Instructions to follow => Images are not part of the copy; transcribe all the data exactly.

START Records shown

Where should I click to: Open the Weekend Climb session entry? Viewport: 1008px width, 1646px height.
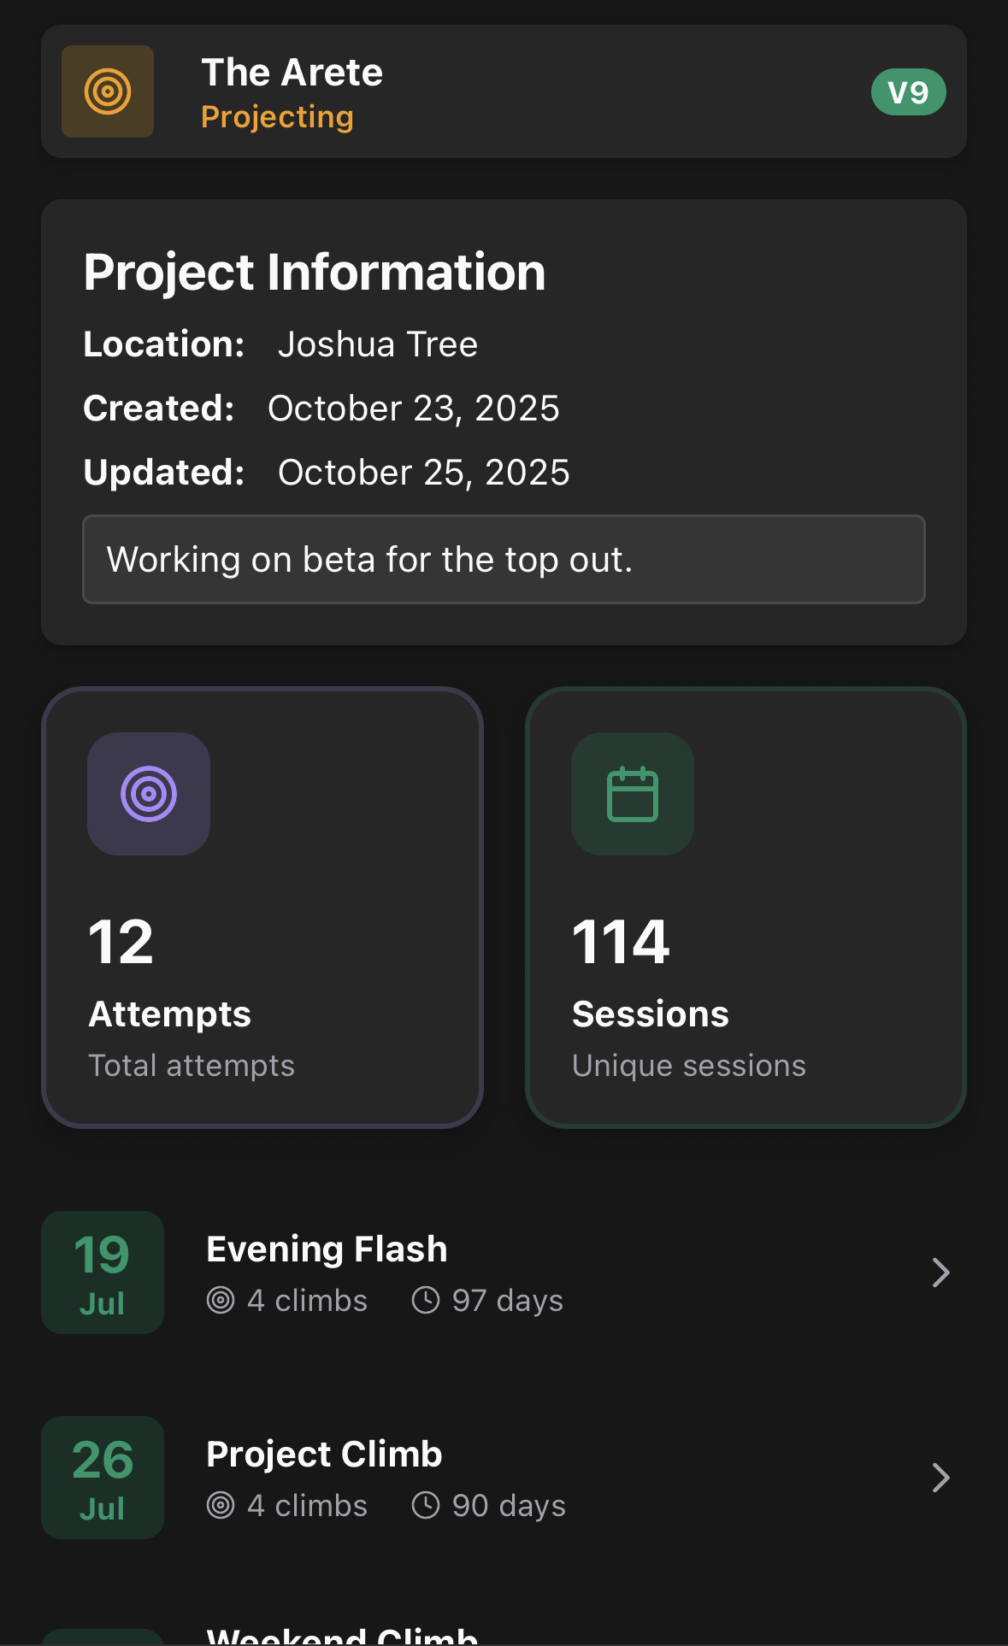(342, 1636)
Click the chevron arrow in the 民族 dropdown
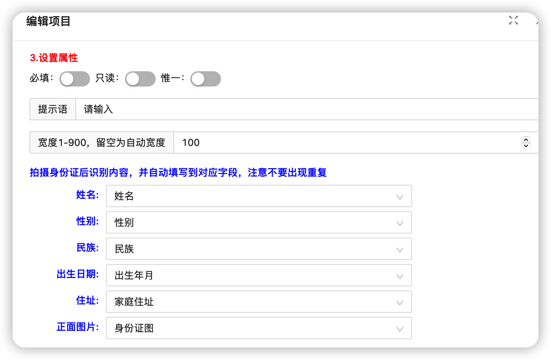 [x=400, y=250]
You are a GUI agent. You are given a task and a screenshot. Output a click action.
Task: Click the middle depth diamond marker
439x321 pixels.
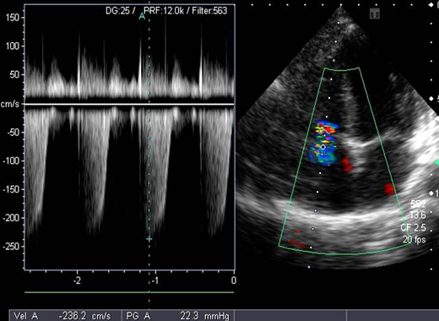431,99
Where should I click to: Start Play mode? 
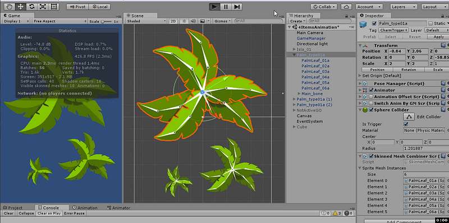tap(214, 7)
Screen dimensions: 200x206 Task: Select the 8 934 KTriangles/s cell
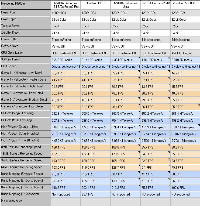125,127
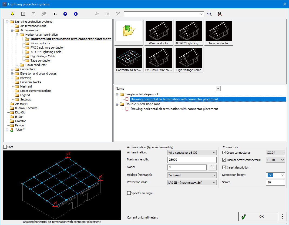Open the Air termination type dropdown

192,153
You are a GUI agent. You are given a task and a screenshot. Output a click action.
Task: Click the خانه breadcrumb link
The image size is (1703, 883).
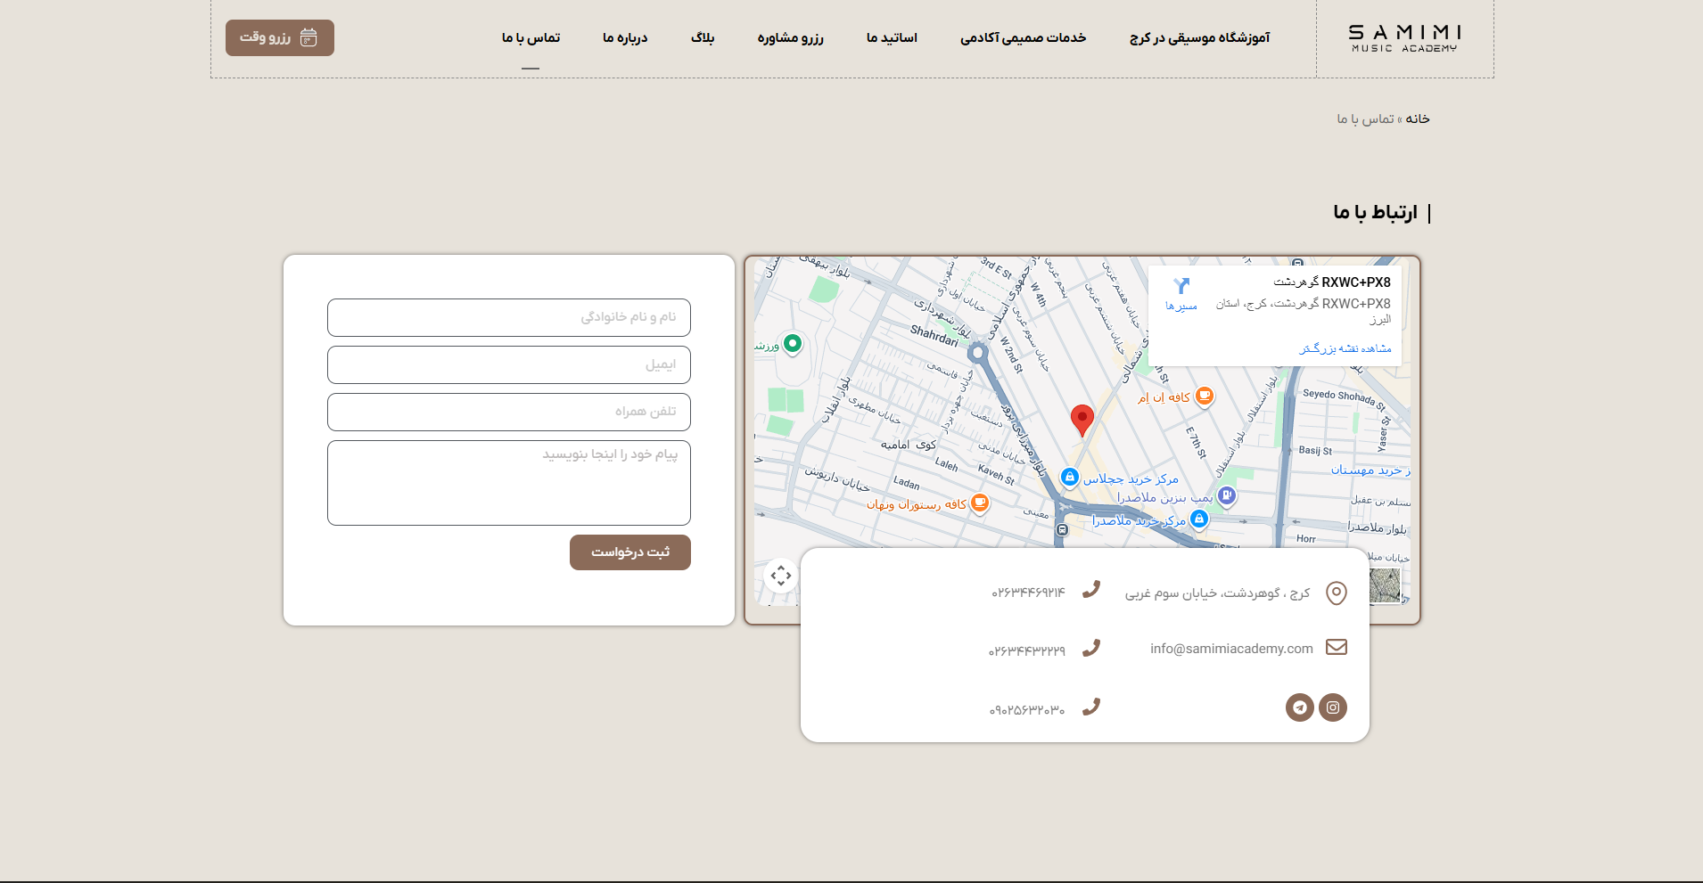1418,119
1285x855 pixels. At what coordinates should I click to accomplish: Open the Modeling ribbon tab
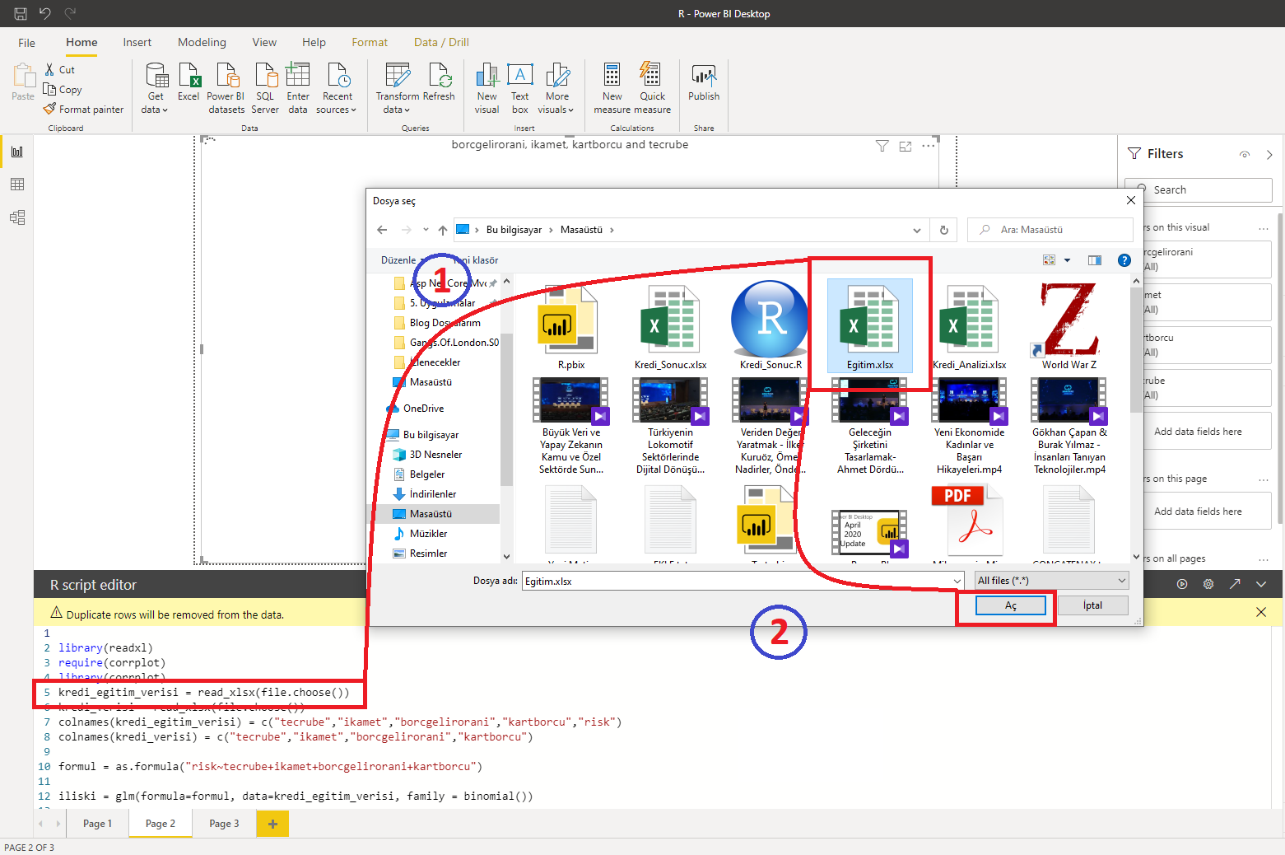202,42
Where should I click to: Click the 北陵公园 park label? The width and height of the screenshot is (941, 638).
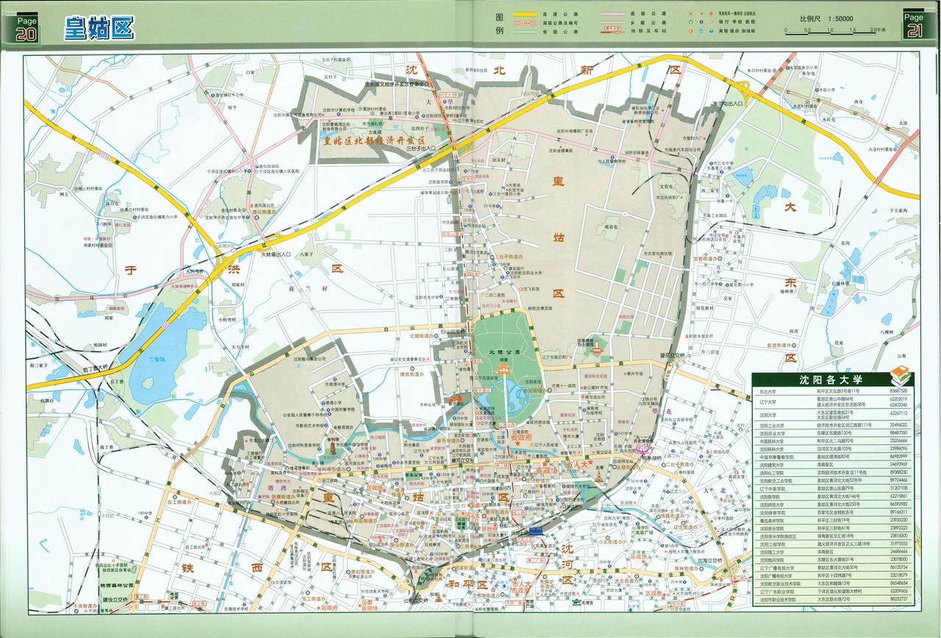pos(504,352)
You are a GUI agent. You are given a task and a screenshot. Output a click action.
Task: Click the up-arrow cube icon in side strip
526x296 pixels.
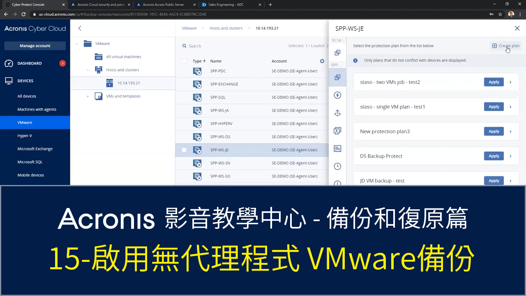(337, 113)
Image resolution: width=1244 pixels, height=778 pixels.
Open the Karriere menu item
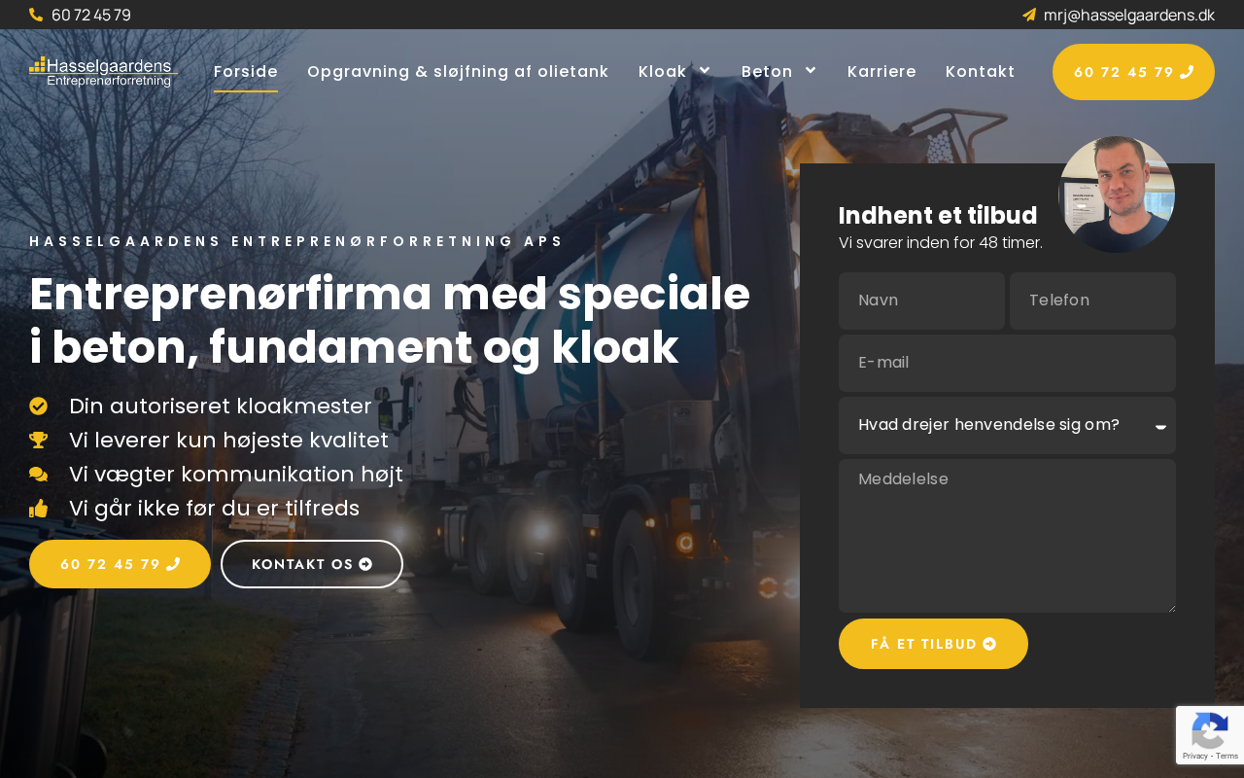881,71
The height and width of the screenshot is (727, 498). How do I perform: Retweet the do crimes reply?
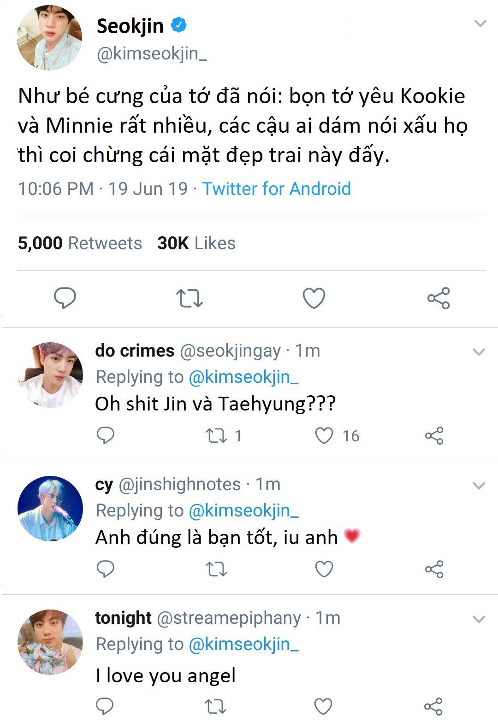(216, 435)
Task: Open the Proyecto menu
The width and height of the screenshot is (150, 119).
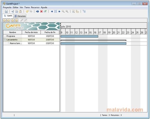Action: (x=7, y=7)
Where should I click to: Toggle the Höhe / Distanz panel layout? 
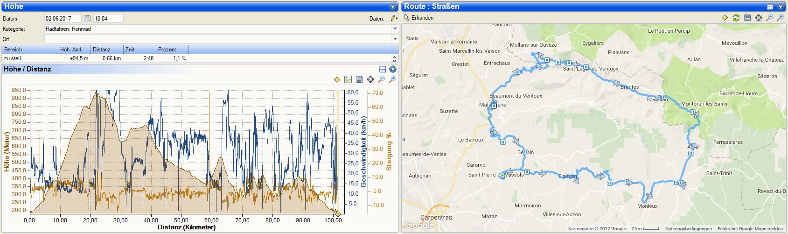click(x=383, y=69)
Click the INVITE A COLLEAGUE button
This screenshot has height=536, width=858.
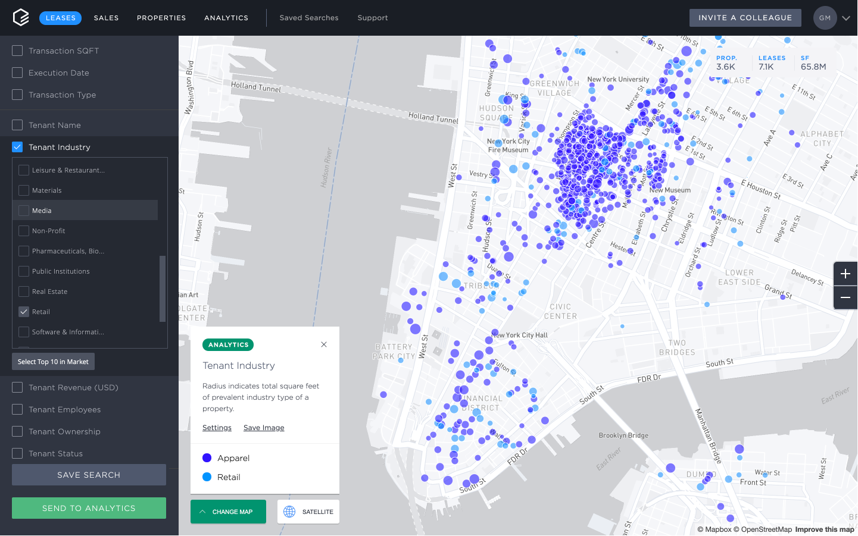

END Records shown

Result =>
Where should I click to: Open the Weekend Climb session entry? Viewport: 1008px width, 1646px height.
(342, 1636)
Click the chevron arrow in the 民族 dropdown
 [x=400, y=250]
You are a GUI agent. You are given a task and a screenshot. Output a click action.
Task: Click the middle depth diamond marker
439x321 pixels.
431,99
Where should I click to: Start Play mode? 
tap(214, 7)
Screen dimensions: 200x206 Task: Select the 8 934 KTriangles/s cell
125,127
Open the Air termination type dropdown

192,153
You are a GUI agent. You are given a task and a screenshot. Output a click action.
Task: Click the خانه breadcrumb link
The image size is (1703, 883).
1418,119
1285x855 pixels. At what coordinates should I click to accomplish: Open the Modeling ribbon tab
202,42
Where should I click to: Click the 北陵公园 park label? The width and height of the screenshot is (941, 638).
pos(504,352)
You are a GUI agent. You are given a task and a screenshot. Output a click action.
Task: Click the up-arrow cube icon in side strip
526x296 pixels.
(337, 113)
Image resolution: width=1244 pixels, height=778 pixels.
Open the Karriere menu item
881,71
The height and width of the screenshot is (727, 498). How do I perform: Retweet the do crimes reply?
(216, 435)
Task: Open the Proyecto menu
The width and height of the screenshot is (150, 119).
Action: (x=7, y=7)
Where should I click to: Toggle the Höhe / Distanz panel layout? 
click(x=383, y=69)
Click the INVITE A COLLEAGUE button
This screenshot has height=536, width=858.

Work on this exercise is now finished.